# Demographics by Targeted Census Block Group

This notebook looks the demographics of one or more targeted block groups. This can be used to explore one or more ACS datasets across one or more geographies. 

## User Input

In [17]:
# input required ACS tables into list below
requested_tables = ['B02001'] # race
"""
example UCGID
    150 00 00 US 48 029 181902 2
    
    150 = Summary level for census tract
    00 = No geographic variant
    00 = Not a geographic component
    US = United States
    48 = Texas
    083 = Bexar County
    181902 = Census Tract 1819.02
    2 = Block Group 2
"""
requested_geographies = ['1500000US480291819023']

In [18]:
import pandas as pd
import os
import sqlalchemy
import requests
import warnings

## ETL
This section extracts, transforms, and loads data for our analysis.
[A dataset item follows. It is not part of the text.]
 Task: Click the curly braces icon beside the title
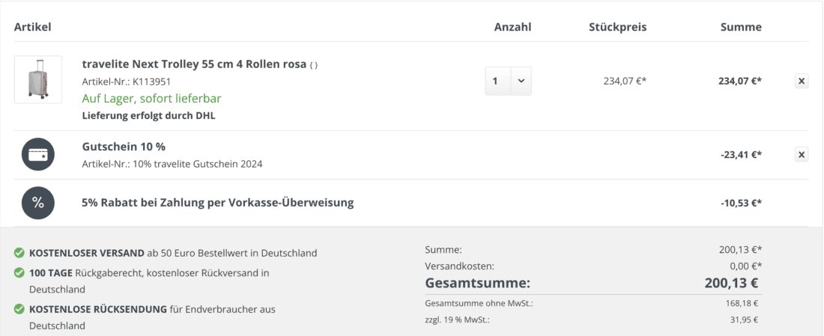click(x=314, y=65)
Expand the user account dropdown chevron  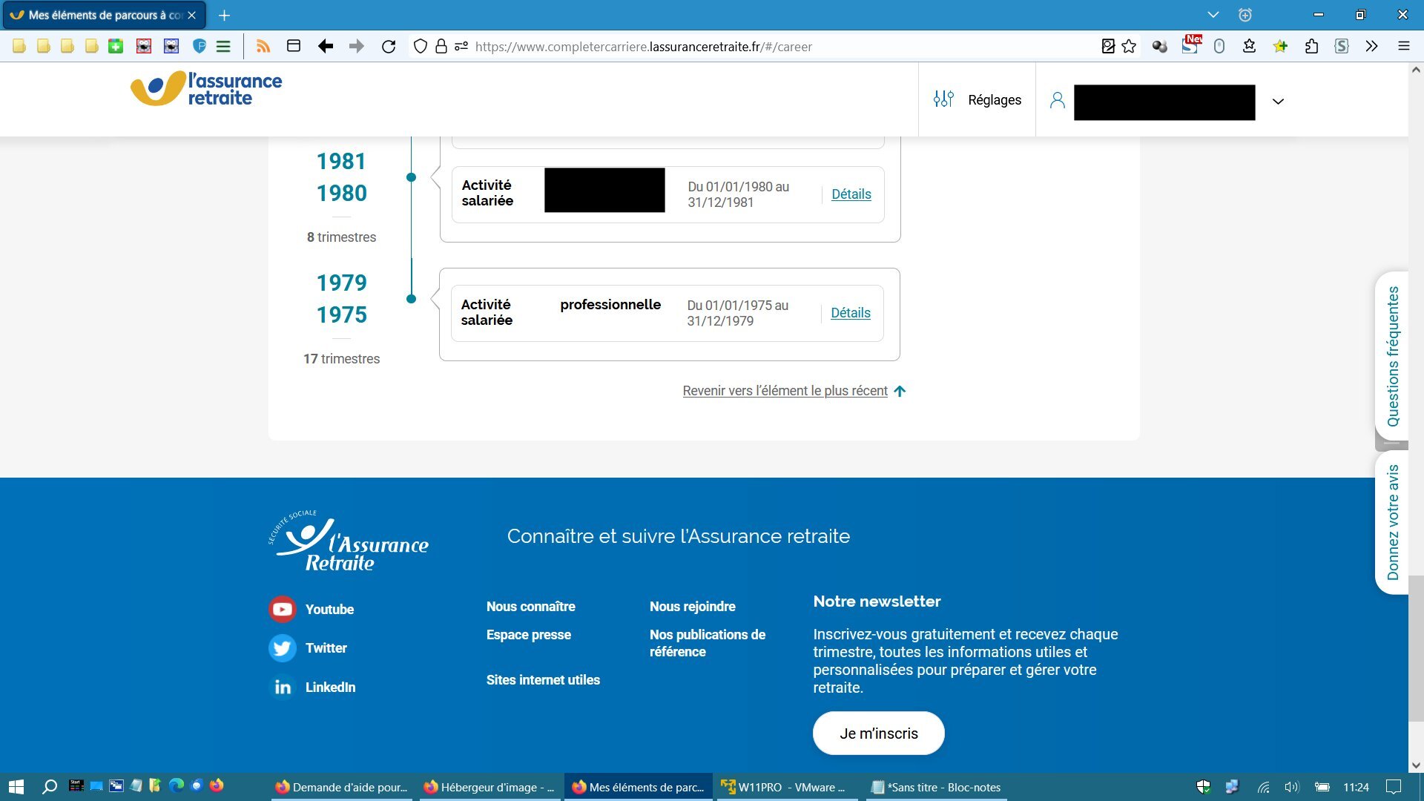pyautogui.click(x=1278, y=102)
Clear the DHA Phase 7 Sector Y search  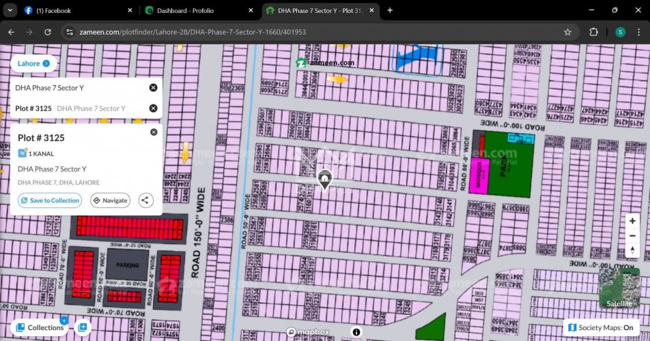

Note: this requires local database and shapefiles to be available. 

### Database ETL
This code loads ACS data from local datasources.

In [19]:
# imports Census survey data
demographics_db_filepath = os.path.join('data/databases/census_acs5_2022_block_group.db')

# creates connection to SQLite database
sql_engine = sqlalchemy.create_engine('sqlite:///' + demographics_db_filepath)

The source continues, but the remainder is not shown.